__Work item__.
Nothing but the lines from the one showing "This screenshot has height=562, width=904." through the final line of the data below belongs in the answer, duplicated exactly and without pictures.

== == ==

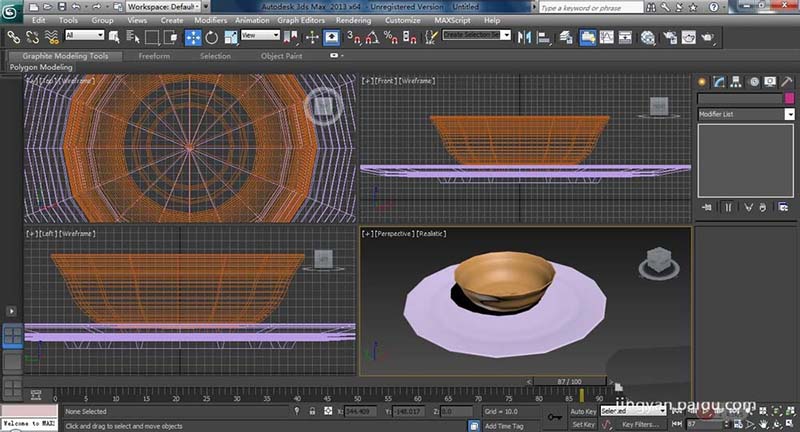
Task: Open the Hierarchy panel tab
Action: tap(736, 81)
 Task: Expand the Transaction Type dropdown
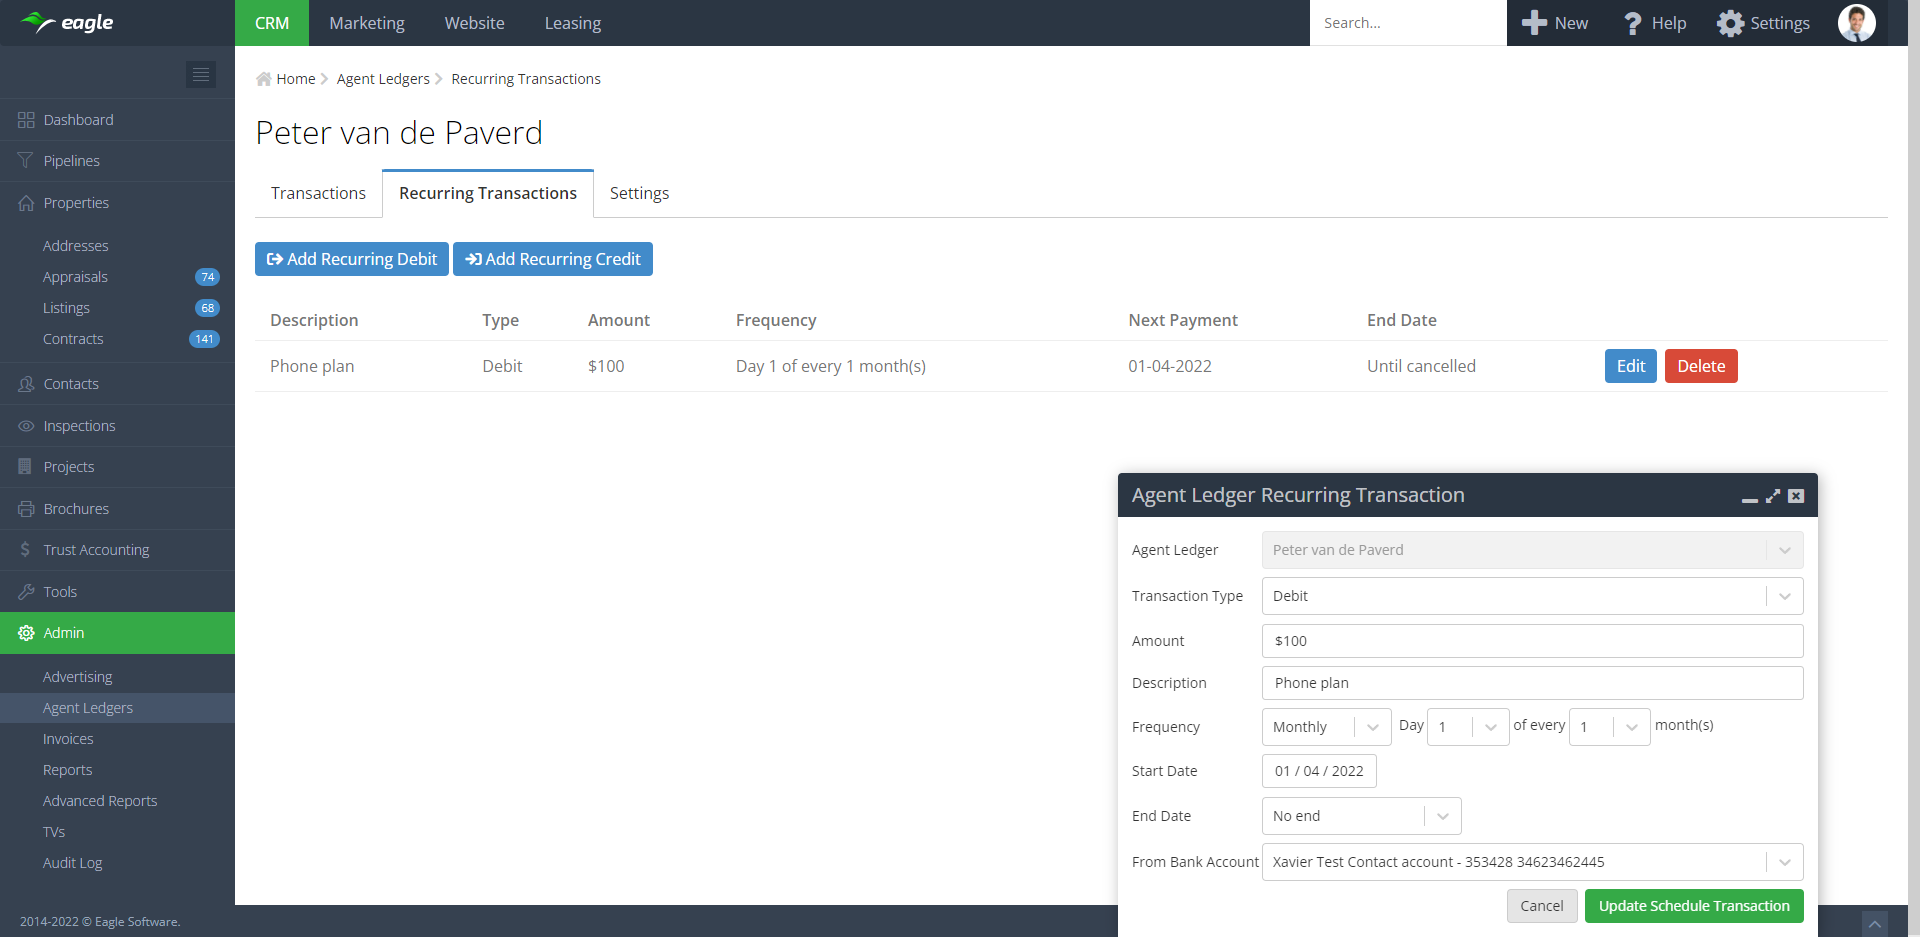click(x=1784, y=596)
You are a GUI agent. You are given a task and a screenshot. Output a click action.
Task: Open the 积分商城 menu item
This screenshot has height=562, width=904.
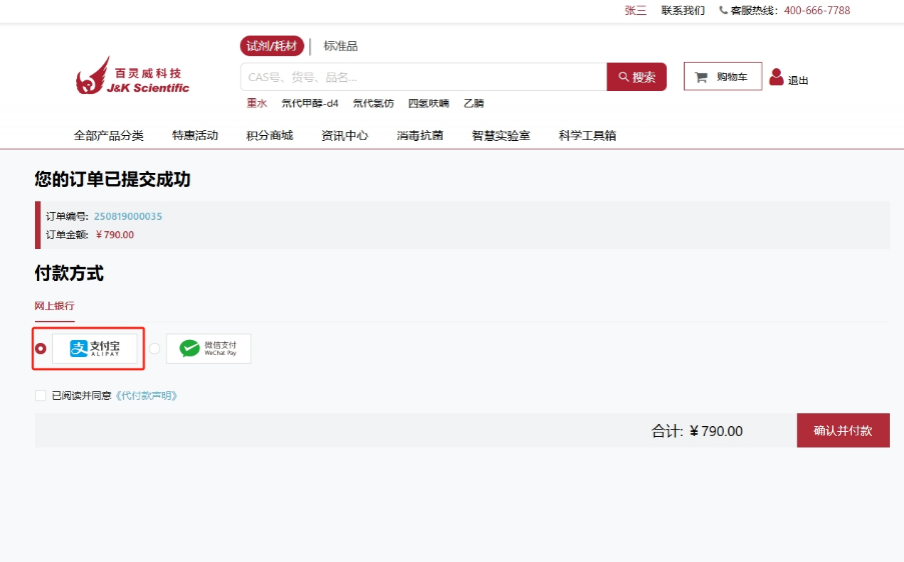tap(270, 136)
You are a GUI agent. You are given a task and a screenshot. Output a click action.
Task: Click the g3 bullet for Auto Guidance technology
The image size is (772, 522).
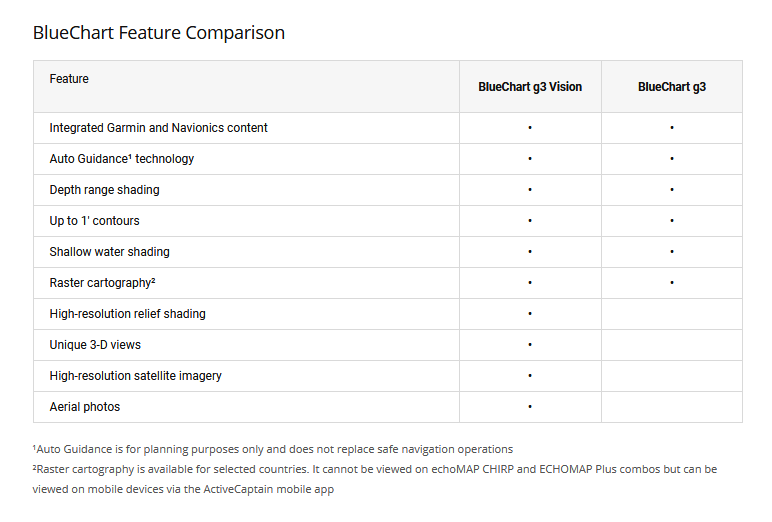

== == ==

__Response to this exercise__.
This screenshot has height=562, width=904.
tap(270, 136)
You are a GUI agent. You are given a task and a screenshot. Output a click action.
Task: Click the g3 bullet for Auto Guidance technology
The image size is (772, 522).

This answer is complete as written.